Friday, January 27, 2012

On responsible management

Tobi Cohen's report on fund-raising in the NDP's leadership race ends up serving largely as an analysis of Nathan Cullen's position and fund-raising to date due to his willingness to provide a donor list before it's required. (Which nicely signals the value of working with media on that type of story.)

But let's connect the dollar figures from the NDP's campaign to the ones involved in the last national leadership race.

As a starting point, the Libs' leadership candidates in 2006 ended their campaigns over $4 million in debt - meaning that their expenditures exceeded their campaign fund-raising by that amount.

For the NDP's contenders, that cumulative level of debt is simply impossible. The expense limits for the eight candidates would total $4 million if every candidate spent the maximum - which is itself a questionable assumption. But every dollar fund-raised reduces the amount of debt that could possibly be left. And Cullen's data looks like a useful data point on that front.

While I'm curious to see whether I've missed anything, I don't recall his campaign doing much on the fund-raising front that the other contenders haven't. And yet even at a stage of the race focused more on membership sales than fund-raising (which will of course change after next month's membership deadline), Cullen has managed to reach approximately a third of the total he could possibly be allowed to spend.

We can compare that number to the proportion of the Libs' ultimate expenses which they had raised by a later point in their 2006 leadership race, being the first mandatory reporting deadline 4 weeks before the vote. And the numbers show a couple of patterns which look to be radically different for the NDP's candidates.

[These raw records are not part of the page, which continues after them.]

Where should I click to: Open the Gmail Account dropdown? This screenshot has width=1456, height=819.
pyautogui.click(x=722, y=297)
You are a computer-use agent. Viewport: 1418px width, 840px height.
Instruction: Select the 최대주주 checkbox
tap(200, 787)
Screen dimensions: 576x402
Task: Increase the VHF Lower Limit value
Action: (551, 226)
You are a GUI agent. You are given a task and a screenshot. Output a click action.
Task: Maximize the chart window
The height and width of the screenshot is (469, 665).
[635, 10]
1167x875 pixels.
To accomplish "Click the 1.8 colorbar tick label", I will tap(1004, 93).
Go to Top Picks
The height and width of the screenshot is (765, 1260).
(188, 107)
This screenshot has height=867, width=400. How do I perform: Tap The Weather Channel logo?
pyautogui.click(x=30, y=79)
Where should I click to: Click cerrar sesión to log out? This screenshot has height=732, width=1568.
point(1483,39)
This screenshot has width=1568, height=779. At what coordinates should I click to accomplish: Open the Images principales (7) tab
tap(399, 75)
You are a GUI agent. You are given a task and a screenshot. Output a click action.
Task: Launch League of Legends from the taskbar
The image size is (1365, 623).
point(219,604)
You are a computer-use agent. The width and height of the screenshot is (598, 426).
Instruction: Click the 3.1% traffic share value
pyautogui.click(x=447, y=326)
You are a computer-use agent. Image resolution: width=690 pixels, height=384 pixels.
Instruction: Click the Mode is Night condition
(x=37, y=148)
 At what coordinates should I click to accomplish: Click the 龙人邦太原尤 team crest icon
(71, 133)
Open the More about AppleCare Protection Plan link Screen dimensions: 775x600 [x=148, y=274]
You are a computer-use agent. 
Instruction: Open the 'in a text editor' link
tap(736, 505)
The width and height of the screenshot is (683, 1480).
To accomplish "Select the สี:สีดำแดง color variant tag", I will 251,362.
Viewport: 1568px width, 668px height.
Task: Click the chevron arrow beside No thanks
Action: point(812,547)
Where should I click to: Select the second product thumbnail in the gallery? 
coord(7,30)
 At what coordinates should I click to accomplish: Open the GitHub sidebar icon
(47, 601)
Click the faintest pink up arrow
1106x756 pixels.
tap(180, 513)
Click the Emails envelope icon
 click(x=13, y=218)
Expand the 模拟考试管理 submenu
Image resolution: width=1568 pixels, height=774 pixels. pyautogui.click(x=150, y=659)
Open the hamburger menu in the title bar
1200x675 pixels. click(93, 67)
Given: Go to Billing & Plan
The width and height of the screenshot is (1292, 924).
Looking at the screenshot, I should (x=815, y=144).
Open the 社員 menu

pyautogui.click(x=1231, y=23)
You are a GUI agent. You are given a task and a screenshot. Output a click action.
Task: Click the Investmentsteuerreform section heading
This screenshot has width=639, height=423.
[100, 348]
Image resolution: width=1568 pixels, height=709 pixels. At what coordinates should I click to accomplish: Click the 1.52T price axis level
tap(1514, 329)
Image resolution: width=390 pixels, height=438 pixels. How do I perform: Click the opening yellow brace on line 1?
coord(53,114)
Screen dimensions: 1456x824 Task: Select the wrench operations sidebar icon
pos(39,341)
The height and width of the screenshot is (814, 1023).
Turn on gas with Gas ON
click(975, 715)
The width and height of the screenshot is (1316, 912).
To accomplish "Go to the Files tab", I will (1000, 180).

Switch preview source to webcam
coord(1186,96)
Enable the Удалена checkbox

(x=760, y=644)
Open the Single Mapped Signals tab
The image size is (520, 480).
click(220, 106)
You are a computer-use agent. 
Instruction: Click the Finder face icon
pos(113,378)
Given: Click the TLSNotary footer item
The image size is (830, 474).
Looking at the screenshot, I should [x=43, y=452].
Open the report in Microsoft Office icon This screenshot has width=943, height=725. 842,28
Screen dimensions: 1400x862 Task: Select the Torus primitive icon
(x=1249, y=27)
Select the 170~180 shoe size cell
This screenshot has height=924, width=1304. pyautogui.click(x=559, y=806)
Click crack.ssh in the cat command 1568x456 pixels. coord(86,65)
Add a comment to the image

First, the Libs' front-runners didn't have much trouble fund-raising from the start of the race, but ran into problems later due to their high spending totals. Michael Ignatieff had fund-raised over a million dollars by the first reporting period, but spent slightly over twice that for the campaign as a whole. Bob Rae raised just below a million, but spent about three times that. And likewise Gerard Kennedy, who raised just over $400,000 by the first reporting period, spent about three times that.

The pattern was relatively similar for the next tier of candidates. Martha Hall Findlay was only at about a quarter of her ultimate expense total; Ken Dryden was somewhat below the one-third threshold as of the first deadline and never got caught up; and Joe Volpe was just around the one-third level as well.

Meanwhile, Scott Brison had raised over half of his total expenditures by the first reporting deadline. And Hedy Fry, Maurizio Bevilacqua and Carolyn Bennett all dropped out of the race, with Bevilacqua the lone candidate to incur particularly large debts before doing so.

And then there was Stephane Dion. By the first reporting deadline, he had raised just over $270,000 - only to spend over seven times that in winning the race.

So what can we take from that comparison? Well, based on the NDP's spending limit Cullen is at a better place in terms of fund-raising his possible final spending total than any of the Libs' 2006 candidates except Brison in raw dollars, or Brison and Ignatieff in terms of percentages. And that's with another month left before the first reporting period used as the point of comparison for the Libs.

At the same time, based on the amount of money raised by the Libs' front-runners without seemingly breaking a sweat, there should be little doubt that the NDP's front-runners will have no trouble raising their total spending limit or more during the course of the campaign. (Though of course we'll have to confirm that when the first disclosures are made.) And unlike Ignatieff, Rae and Dion, the Mulcairs and Topps of the NDP's race won't be able to get into a multi-million dollar spending war that leaves them with debt despite strong early-campaign fund-raising.

So the NDP figures to see its front-runners easily cover their costs. And Cullen and anybody else fund-raising reasonably well from a trail position should also have relatively little trouble breaking even for the campaign period. What's more, even if a candidate somehow spends the maximum without raising a dime, the downside is roughly the average debt incurred by the Libs' candidates.

Now, none of the above should be a huge surprise based on the spending limit set by the NDP. But it's worth highlighting to show how the NDP's choice of rules nicely closed off any risk of having to spend years fund-raising to made up leadership debts - and Cullen's example suggests that the candidates themselves may be slightly ahead of even the pace we'd have expected based on that low-risk choice.